TEXTE FOURNI →
Vu la procédure suivante :
Procédure contentieuse antérieure :
Mme A... D... et M. B... E... ont demandé au tribunal administratif de Paris de prononcer la décharge, en droits et pénalités, des cotisations supplémentaires d'impôt sur le revenu et de prélèvements sociaux auxquels ils ont été assujettis au titre des années 2015 et 2016.
Par un jugement n° 2117806 du 12 avril 2023, le tribunal administratif de Paris a réduit les bases d'imposition mises à leur charge à hauteur de 20 643,69 euros en 2015 et de 79 922,50 euros en 2016 au titre des crédits taxés dans la catégorie des revenus d'origine indéterminée, les a déchargés, d'une part, des cotisations d'impôt sur le revenu et de prélèvements sociaux à concurrence de ces sommes et, d'autre part, de la majoration de 40 % pour manquement délibéré et a rejeté le surplus des conclusions de leur requête.
Procédure devant la Cour :
Par une requête enregistrée le 26 juillet 2023, Mme D... et M. E..., représentés par Me Henry-Stasse, avocat, demande à la Cour :
1°) d'annuler le jugement du tribunal administratif de Paris du 12 avril 2023 en tant qu'il a rejeté le surplus des conclusions de leur requête ;
2°) de prononcer la décharge des cotisations supplémentaires d'impôt sur le revenu et des cotisations sociales demeurés à leur charge ;
3°) de mettre à la charge de l'Etat la somme de 3 000 euros en application de l'article L. 761-1 du code de justice administrative.

DONNÉES AFFICHÉES →

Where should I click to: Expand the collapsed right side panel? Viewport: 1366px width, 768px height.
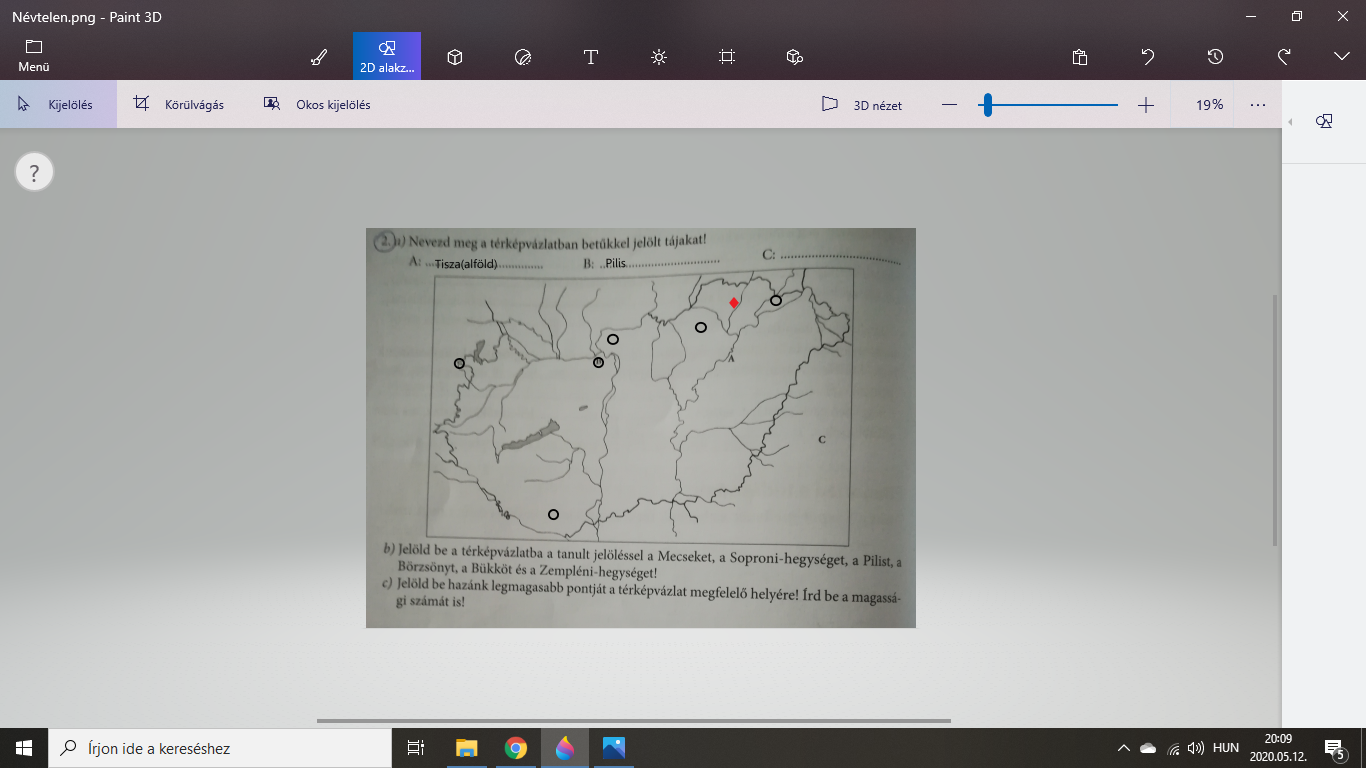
--
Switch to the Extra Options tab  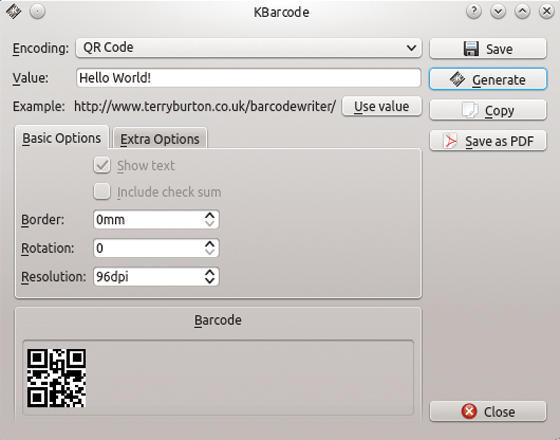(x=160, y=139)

CONSIGNES DE L'EXERCICE →
**a)** Mettez à jour le passage du texte fourni qui commence par « Par un jugement » et se poursuit jusqu'à « de leur requête. », en remplaçant « 12 avril 2023 » par « 13 avril 2023 ».
**b)** Pour chacune des affirmations ci-dessous, dites par oui ou par non si elle concorde avec le texte fourni, puis citez mot pour mot les termes du texte qui en décident.
(i) La requête devant la Cour a été enregistrée le 26 juillet 2023.
(ii) Le tribunal administratif de Paris a réduit les bases d'imposition de 79 922,50 euros au titre de 2015.
(iii) Les requérants demandent que soit mise à la charge de l'État la somme de 5 000 euros.

RÉPONSES ATTENDUES →
**a)**
Par un jugement n° 2117806 du 13 avril 2023, le tribunal administratif de Paris a réduit les bases d'imposition mises à leur charge à hauteur de 20 643,69 euros en 2015 et de 79 922,50 euros en 2016 au titre des crédits taxés dans la catégorie des revenus d'origine indéterminée, les a déchargés, d'une part, des cotisations d'impôt sur le revenu et de prélèvements sociaux à concurrence de ces sommes et, d'autre part, de la majoration de 40 % pour manquement délibéré et a rejeté le surplus des conclusions de leur requête.

**b)**
(i) Oui : « Par une requête enregistrée le 26 juillet 2023 ».
(ii) Non : « à hauteur de 20 643,69 euros en 2015 et de 79 922,50 euros en 2016 ».
(iii) Non : « de mettre à la charge de l'Etat la somme de 3 000 euros ».